Source data: Begin
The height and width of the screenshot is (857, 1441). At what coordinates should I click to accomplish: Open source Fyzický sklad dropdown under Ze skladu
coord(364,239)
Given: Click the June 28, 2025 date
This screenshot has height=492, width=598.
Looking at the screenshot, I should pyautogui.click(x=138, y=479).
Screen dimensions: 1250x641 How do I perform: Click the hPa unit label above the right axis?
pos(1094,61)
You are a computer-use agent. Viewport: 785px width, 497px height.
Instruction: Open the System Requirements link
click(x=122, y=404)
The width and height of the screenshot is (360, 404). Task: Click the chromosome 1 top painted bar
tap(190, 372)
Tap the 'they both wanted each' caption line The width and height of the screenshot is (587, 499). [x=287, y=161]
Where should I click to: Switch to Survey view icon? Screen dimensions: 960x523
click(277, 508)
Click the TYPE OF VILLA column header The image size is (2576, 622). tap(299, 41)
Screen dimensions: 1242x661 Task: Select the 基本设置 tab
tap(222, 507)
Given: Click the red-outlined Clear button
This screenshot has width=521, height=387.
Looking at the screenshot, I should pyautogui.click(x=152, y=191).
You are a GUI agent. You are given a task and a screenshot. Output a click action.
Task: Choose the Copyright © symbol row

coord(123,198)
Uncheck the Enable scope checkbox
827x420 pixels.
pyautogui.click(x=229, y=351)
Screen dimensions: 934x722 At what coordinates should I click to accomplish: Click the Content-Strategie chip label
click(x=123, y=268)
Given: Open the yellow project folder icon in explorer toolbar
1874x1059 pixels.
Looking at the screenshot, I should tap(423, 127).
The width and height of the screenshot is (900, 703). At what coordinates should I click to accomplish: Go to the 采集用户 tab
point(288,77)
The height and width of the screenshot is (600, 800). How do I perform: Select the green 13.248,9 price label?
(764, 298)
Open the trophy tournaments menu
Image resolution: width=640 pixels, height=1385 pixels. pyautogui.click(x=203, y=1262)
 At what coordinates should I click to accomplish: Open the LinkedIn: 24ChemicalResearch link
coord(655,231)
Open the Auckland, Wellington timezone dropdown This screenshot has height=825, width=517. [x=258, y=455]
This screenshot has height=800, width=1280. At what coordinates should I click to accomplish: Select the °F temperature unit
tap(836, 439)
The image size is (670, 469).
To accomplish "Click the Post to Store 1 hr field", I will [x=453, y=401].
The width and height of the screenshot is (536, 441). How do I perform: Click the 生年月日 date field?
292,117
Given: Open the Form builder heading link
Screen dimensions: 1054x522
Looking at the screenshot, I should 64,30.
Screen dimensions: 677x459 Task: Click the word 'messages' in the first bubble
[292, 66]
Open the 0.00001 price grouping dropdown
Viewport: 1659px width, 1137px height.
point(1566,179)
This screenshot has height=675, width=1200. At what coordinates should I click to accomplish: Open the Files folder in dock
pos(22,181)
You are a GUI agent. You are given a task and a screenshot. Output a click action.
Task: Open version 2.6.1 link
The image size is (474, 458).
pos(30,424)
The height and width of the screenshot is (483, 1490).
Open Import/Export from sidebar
Source data: End
To do:
Transcribe, exactly and completely, all of the entries.

Response to the task:
The height and width of the screenshot is (857, 1441). At what coordinates should I click to accomplish: Open source Fyzický sklad dropdown under Ze skladu
coord(364,239)
Given: Click the June 28, 2025 date
This screenshot has height=492, width=598.
Looking at the screenshot, I should pyautogui.click(x=138, y=479).
Screen dimensions: 1250x641 How do I perform: Click the hPa unit label above the right axis?
pos(1094,61)
You are a computer-use agent. Viewport: 785px width, 497px height.
Instruction: Open the System Requirements link
click(x=122, y=404)
The width and height of the screenshot is (360, 404). Task: Click the chromosome 1 top painted bar
tap(190, 372)
Tap the 'they both wanted each' caption line The width and height of the screenshot is (587, 499). [x=287, y=161]
Where should I click to: Switch to Survey view icon? Screen dimensions: 960x523
click(277, 508)
Click the TYPE OF VILLA column header The image size is (2576, 622). tap(299, 41)
Screen dimensions: 1242x661 Task: Select the 基本设置 tab
tap(222, 507)
Given: Click the red-outlined Clear button
This screenshot has width=521, height=387.
Looking at the screenshot, I should pyautogui.click(x=152, y=191).
You are a GUI agent. You are given a task and a screenshot. Output a click action.
Task: Choose the Copyright © symbol row

coord(123,198)
Uncheck the Enable scope checkbox
827x420 pixels.
pyautogui.click(x=229, y=351)
Screen dimensions: 934x722 At what coordinates should I click to accomplish: Click the Content-Strategie chip label
click(x=123, y=268)
Given: Open the yellow project folder icon in explorer toolbar
1874x1059 pixels.
Looking at the screenshot, I should tap(423, 127).
The width and height of the screenshot is (900, 703). At what coordinates should I click to accomplish: Go to the 采集用户 tab
point(288,77)
The height and width of the screenshot is (600, 800). How do I perform: Select the green 13.248,9 price label?
(764, 298)
Open the trophy tournaments menu
Image resolution: width=640 pixels, height=1385 pixels. pyautogui.click(x=203, y=1262)
 At what coordinates should I click to accomplish: Open the LinkedIn: 24ChemicalResearch link
coord(655,231)
Open the Auckland, Wellington timezone dropdown This screenshot has height=825, width=517. [x=258, y=455]
This screenshot has height=800, width=1280. At what coordinates should I click to accomplish: Select the °F temperature unit
tap(836, 439)
The image size is (670, 469).
To accomplish "Click the Post to Store 1 hr field", I will [x=453, y=401].
The width and height of the screenshot is (536, 441). How do I perform: Click the 生年月日 date field?
292,117
Given: Open the Form builder heading link
Screen dimensions: 1054x522
Looking at the screenshot, I should 64,30.
Screen dimensions: 677x459 Task: Click the word 'messages' in the first bubble
[292, 66]
Open the 0.00001 price grouping dropdown
Viewport: 1659px width, 1137px height.
point(1566,179)
This screenshot has height=675, width=1200. At what coordinates should I click to accomplish: Open the Files folder in dock
pos(22,181)
You are a GUI agent. You are given a task and a screenshot. Output a click action.
Task: Open version 2.6.1 link
The image size is (474, 458).
pos(30,424)
The height and width of the screenshot is (483, 1490).
Open Import/Export from sidebar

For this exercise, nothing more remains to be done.